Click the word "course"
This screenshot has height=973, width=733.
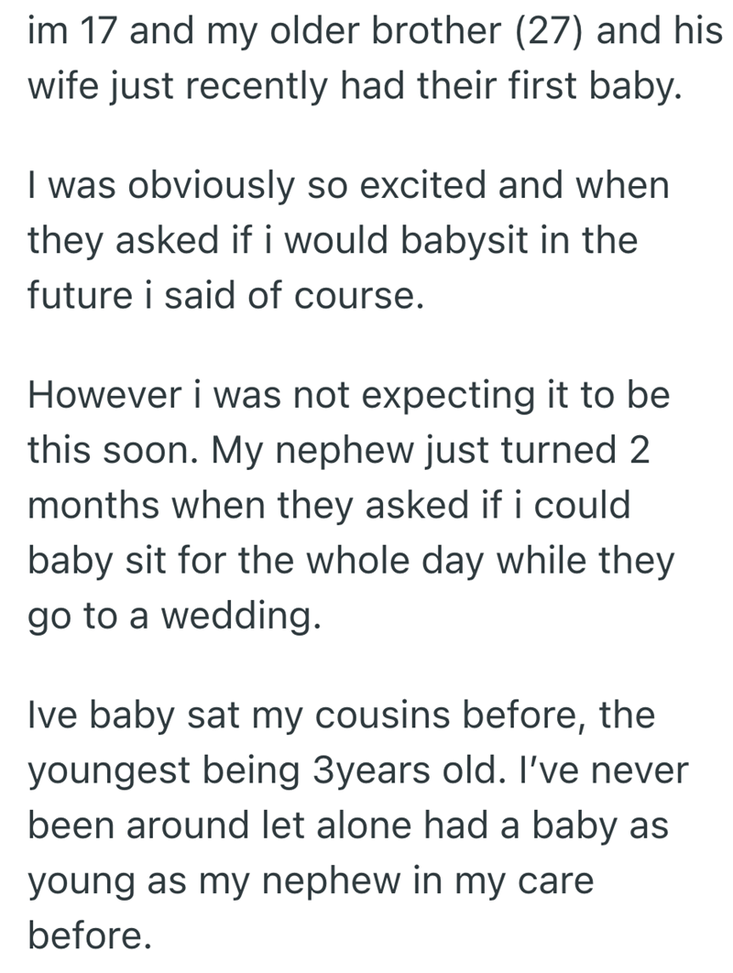pos(361,298)
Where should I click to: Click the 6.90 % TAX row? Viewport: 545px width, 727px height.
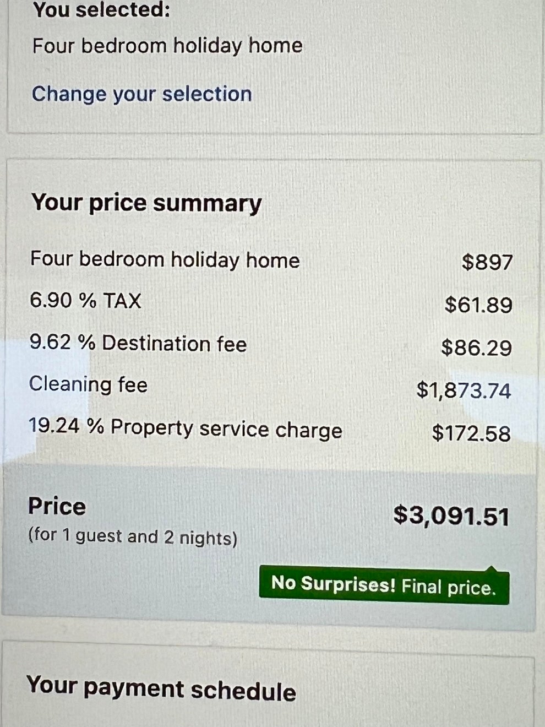[85, 301]
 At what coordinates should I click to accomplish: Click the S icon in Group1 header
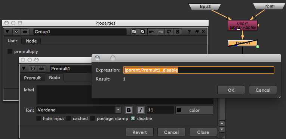tap(177, 32)
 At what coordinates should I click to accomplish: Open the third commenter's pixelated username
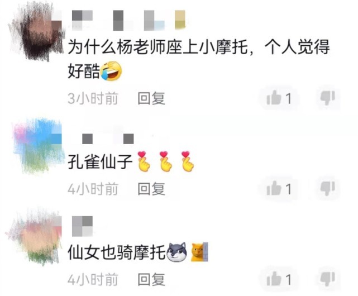coord(82,226)
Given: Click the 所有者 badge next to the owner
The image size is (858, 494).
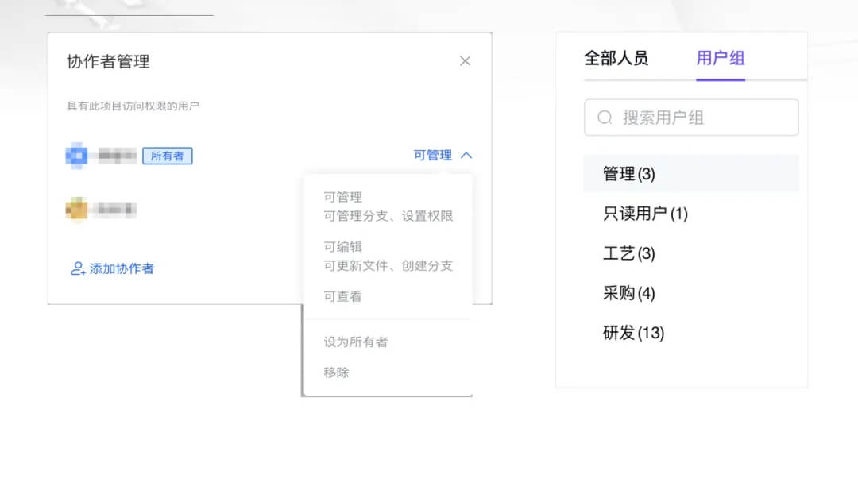Looking at the screenshot, I should coord(167,156).
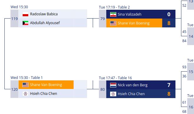Click the Netherlands flag beside Nick van den Berg

(113, 85)
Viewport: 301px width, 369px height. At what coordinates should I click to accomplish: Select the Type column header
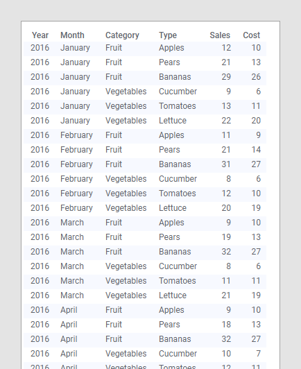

---------------

- [EXERCISE REQUIREMENTS]:
Output the complete listing exactly as it appears, except for the images.

- [RESULT OF THE TASK]:
Click the word "course"
This screenshot has height=973, width=733.
pos(361,298)
Where should I click to: Click the 6.90 % TAX row? Viewport: 545px width, 727px height.
[85, 301]
 At what coordinates should I click to accomplish: Click the S icon in Group1 header
tap(177, 32)
 At what coordinates should I click to accomplish: Open the third commenter's pixelated username
coord(82,226)
Given: Click the 所有者 badge next to the owner
The image size is (858, 494).
Looking at the screenshot, I should coord(167,156).
Click the Netherlands flag beside Nick van den Berg

(113, 85)
Viewport: 301px width, 369px height. At what coordinates should I click to accomplish: Select the Type column header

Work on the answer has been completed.